TEXTO FUENTE
Los fondos de inversion y los planes de pensiones.... NI TOCAR

Formacion + un buen Broker.

Ahora creo que hay materias primas que han tocado suelo. Yo con el petroleo he sacado jugosas rentabilidades. Ahora esta a 40 esperandome me hallo a ver que hacen los putos especuladores/controla mercados


----------



## Jake el perro (28 Mar 2016)

sepultada en guano dijo:


> Juas juas me parece a mí que no sabes mucho, ni de finanzas ni de la vida
> :XX:
> 
> a ver si te dura un mes como mucho, porque lo que es tener visión....



Como le gusta a la gente de este pais criticar sin saber y dar lecciones a los otros sin conocerlos.

Arrieros somos....


----------



## Galvani (28 Mar 2016)

gonzalor dijo:


> El 90% de los nuevos negocios fracasa, especialmente si "sólo" tienes 50.000 € para aguantar los palos iniciales. Y como bien dice el amigo Jake, si te ha costado sangre, sudor y lágrimas ahorrarlos y tienes una familia detrás, pues te conformas con tenerlos de reserva y que nadie te los "expropie". Luego está la cuestión de encontrar una buena idea de negocio (aparte de un bar o una tienda, que es lo clásico) y saber del tema, porque si vas de pardillo tienes el fracaso asegurado. Para ser empresario hace falta algo más que un capital.

OBJETIVO PLANTEADO 1
Responde brevemente a cada pregunta según el hilo del foro sobre inversiones.
(a) ¿A qué precio dice el primer mensaje que está el petróleo?
(b) ¿Qué porcentaje de los nuevos negocios fracasa, según la cita de gonzalor?
(c) ¿Qué cantidad de dinero menciona esa misma cita para aguantar los palos iniciales?
OBJETIVO PLANTEADO 2
Indica si cada afirmación coincide con el hilo del foro sobre inversiones y cita textualmente las palabras que lo deciden.
(a) El primer mensaje recomienda los fondos de inversión y los planes de pensiones.
(b) Jake el perro publicó su mensaje el 28 de marzo de 2016.
(c) Según la cita de gonzalor, para ser empresario basta con tener capital.
OBJETIVO PLANTEADO 3
Escribe la continuación del hilo del foro sobre inversiones a partir de la última frase mostrada.

REGISTROS PROPORCIONADOS

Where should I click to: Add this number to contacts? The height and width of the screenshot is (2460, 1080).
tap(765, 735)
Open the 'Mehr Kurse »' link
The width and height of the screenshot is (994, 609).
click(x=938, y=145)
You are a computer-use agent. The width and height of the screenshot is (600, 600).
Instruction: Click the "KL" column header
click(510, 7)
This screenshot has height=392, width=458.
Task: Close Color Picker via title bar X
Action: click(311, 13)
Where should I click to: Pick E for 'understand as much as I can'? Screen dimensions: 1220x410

--

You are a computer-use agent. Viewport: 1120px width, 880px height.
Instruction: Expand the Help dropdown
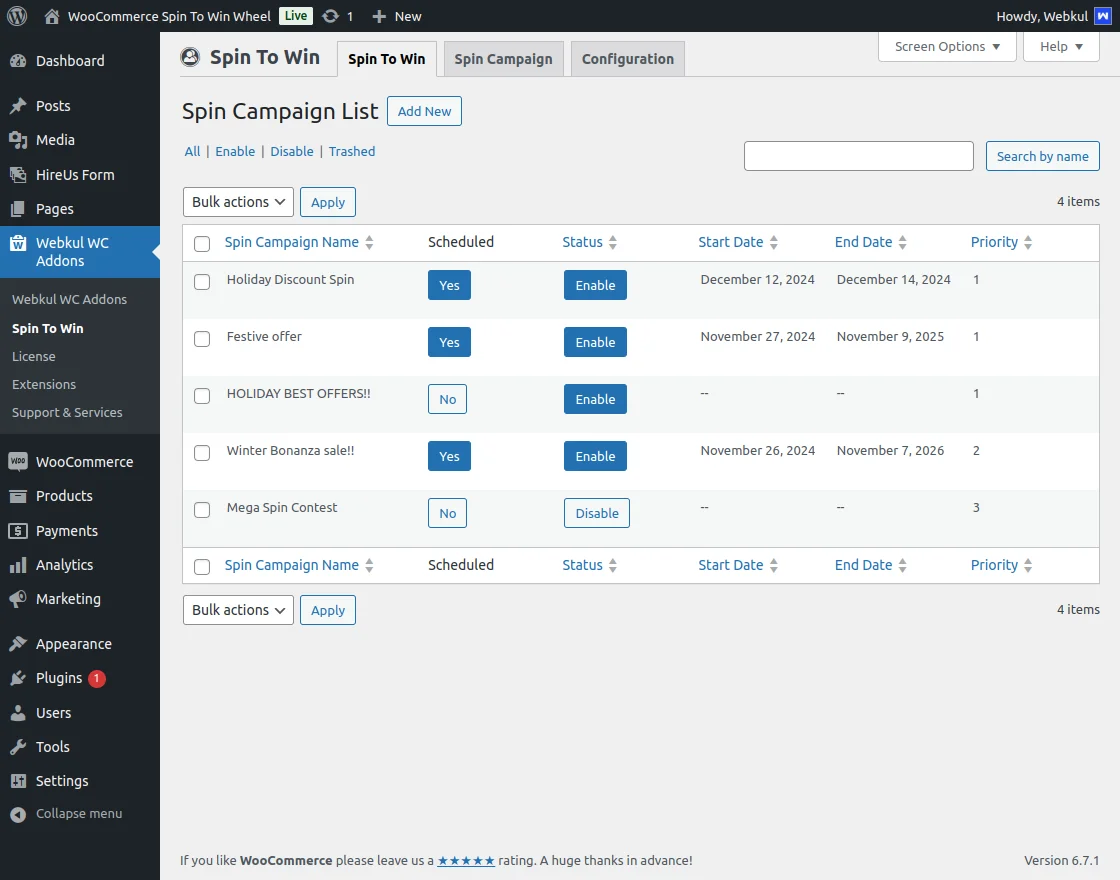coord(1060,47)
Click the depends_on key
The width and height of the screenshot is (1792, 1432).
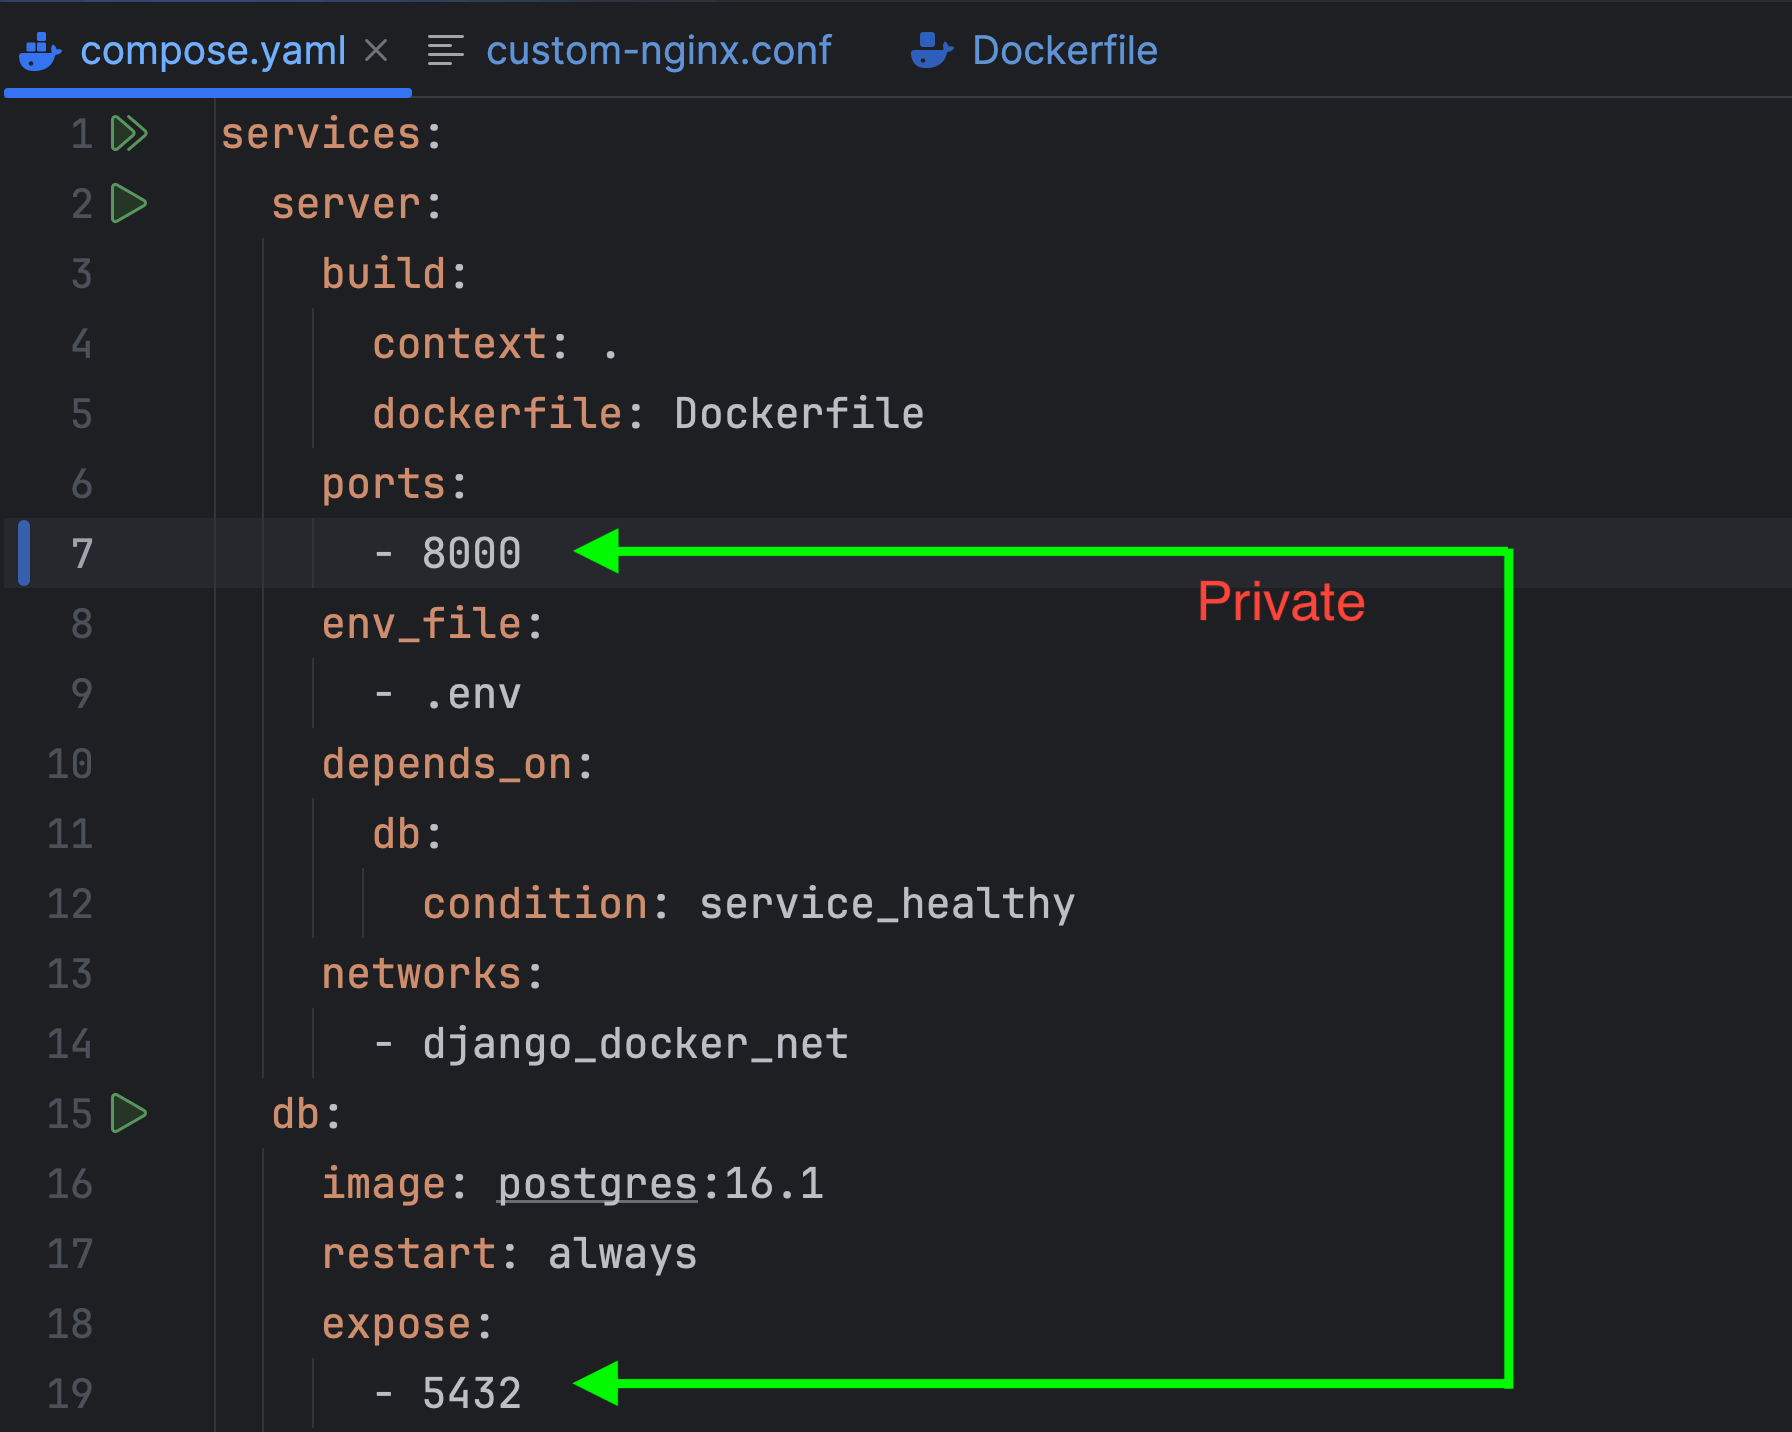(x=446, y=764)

--

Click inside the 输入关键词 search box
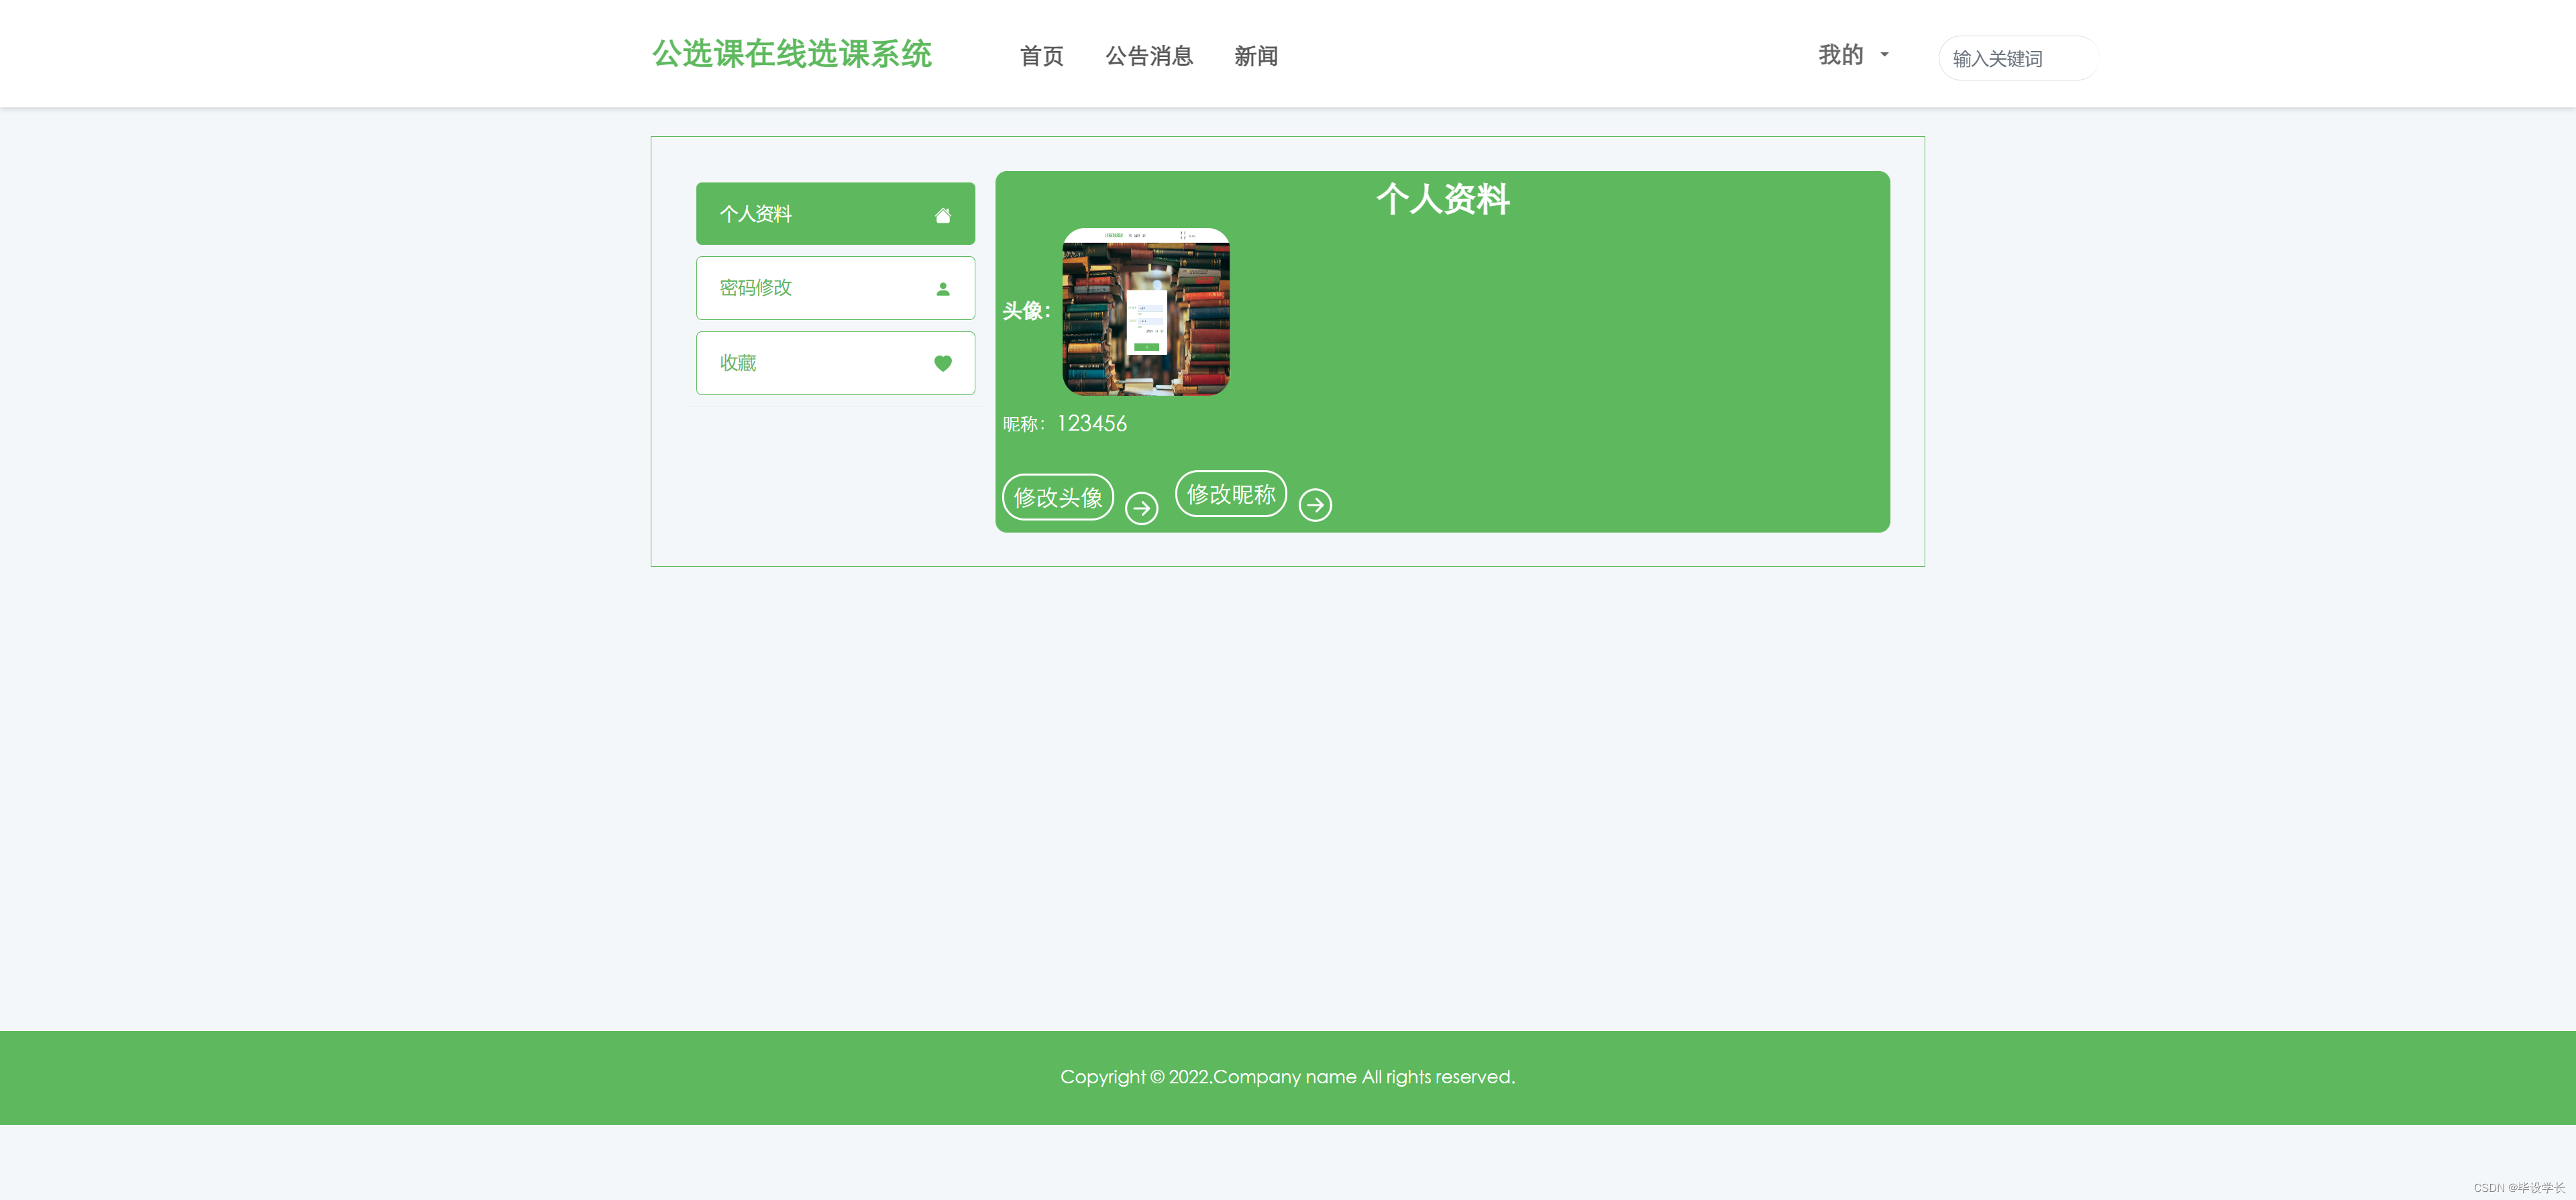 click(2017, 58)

RESPUESTA ESCRITA 1
(a) A 40.
(b) El 90%.
(c) 50.000 €.

RESPUESTA ESCRITA 2
(a) No: "Los fondos de inversion y los planes de pensiones.... NI TOCAR".
(b) Sí: "Jake el perro (28 Mar 2016)".
(c) No: "Para ser empresario hace falta algo más que un capital."

RESPUESTA ESCRITA 3
> La opción tradicional, si no puedes, no sabes o no te atreves a montar un negocio, es participar en empresas que están funcionando desde hace años: estudias un poco de análisis fundamental y compras acciones de Iberdrola, McDonalds, Cocacola, Inditex, Abertis, AT&T... y si quieres mayor riesgo a cambio de la posibilidad de meter un pelotazo,pues pones *una parte* del dinero en algún chicharro con posibilidades de éxito.
> El secreto es diversificar: depósitos, acciones (también diversificando), algún fondo, metales... pero si el panorama no está claro y los mercados te parecen sobrevalorados, pues te quedas con el dinero en el banco, que a veces, aunque sólo te dé un miserable 1%, es lo más rentable.



¿Fundamental? ¿Por que fundamental y no técnico? ¿Qué libros hay sobre fundamental? Entiendo que esto es para largo plazo (tienes que aguantar vaivenes) en cuyo caso de esos 50000 no tendría que representar nada para ti unas pérdidas de 20000 euros o más en una mala racha.


----------



## Gonzalor (29 Mar 2016)

Galvani dijo:


> ¿Fundamental? ¿Por que fundamental y no técnico? ¿Qué libros hay sobre fundamental? Entiendo que esto es para largo plazo (tienes que aguantar vaivenes) en cuyo caso de esos 50000 no tendría que representar nada para ti unas pérdidas de 20000 euros o más en una mala racha.



El análisis fundamental se usa para seleccionar buenas empresas, sólidas y estables, hay muchos libros sobre el tema, a mí me gustó uno muy básico que se llama "Cómo invertir en Bolsa a largo plazo partiendo de cero" de Gregorio Hernández. El análisis técnico también es importante porque sirve para afinar en los precios de compra e intentar pillar suelos. A mí me gusta la inversión a largo plazo y el fundamental, quizá porque hace años estudié contabilidad y análisis de balances. El técnico me estresa y, como no lo domino, prefiero consultar en foros y webs especializadas los análisis de las acciones que me interesan.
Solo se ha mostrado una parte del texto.